The water in the bowls rippled as their “music” bounced around the room. The crystals started to glow, first faintly, then picking up strength like they were lit from within by internal flames.
Grok began to sing, and Kohra gasped (although she didn’t stop shaking that tambourine, not for one damn second). It was the Klliik song, the special one. Gorb paused in his own banjo-strumming, gaping at the handless woman in astonishment. Then he added his gravelly baritone, initially hesitant, but growing in confidence as they built a resonant, multi-layered soundscape together. Kohra even joined in, adding her own tentative but rich alto to whatever parts she could remember from those nights that felt like a hundred years ago.
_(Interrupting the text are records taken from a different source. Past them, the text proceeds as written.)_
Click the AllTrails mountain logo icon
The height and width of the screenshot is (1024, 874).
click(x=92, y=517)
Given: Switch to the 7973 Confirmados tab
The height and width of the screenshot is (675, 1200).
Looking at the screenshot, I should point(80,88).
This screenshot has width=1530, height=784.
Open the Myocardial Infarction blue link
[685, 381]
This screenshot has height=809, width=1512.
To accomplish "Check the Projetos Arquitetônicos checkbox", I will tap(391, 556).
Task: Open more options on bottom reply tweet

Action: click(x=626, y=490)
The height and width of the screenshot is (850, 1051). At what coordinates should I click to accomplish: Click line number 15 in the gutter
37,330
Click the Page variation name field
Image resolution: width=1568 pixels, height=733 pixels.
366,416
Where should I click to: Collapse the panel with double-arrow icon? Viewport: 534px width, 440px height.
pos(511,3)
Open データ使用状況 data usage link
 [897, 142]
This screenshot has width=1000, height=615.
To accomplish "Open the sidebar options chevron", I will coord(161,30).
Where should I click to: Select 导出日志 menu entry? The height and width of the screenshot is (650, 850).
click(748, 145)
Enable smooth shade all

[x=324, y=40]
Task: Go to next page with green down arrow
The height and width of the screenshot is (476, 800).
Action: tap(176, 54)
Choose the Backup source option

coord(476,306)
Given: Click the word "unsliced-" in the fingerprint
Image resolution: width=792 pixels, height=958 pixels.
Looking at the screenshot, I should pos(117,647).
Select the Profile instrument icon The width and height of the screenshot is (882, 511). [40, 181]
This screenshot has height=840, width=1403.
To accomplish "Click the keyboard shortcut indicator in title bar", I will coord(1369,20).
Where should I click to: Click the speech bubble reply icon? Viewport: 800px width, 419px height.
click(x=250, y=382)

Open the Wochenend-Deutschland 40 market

Icy tendrils clawed at her heart, like the dead fingers of ten thousand corpses. She could see the others’ eyes glazing over and rolling back into their heads. Melkorn fell. Then Reilly, Devona, Dominic, and finally, Lenny, succumbing to a soul-sucking inner enervation.
Still Kohra sang, not even trying to remember anymore, just giving herself over to the song. Her voiced blended with Gorb’s and Grok’s, becoming more nuanced, fuller, until she felt like she was singing with her whole body, the sound coming straight from her guts instead of her throat.
Her heart felt cold, like it was dying.
Her mind filled with fog.
In her last moment of consciousness, as her body hit the floor, “Kohra” disappeared, replaced by a Song.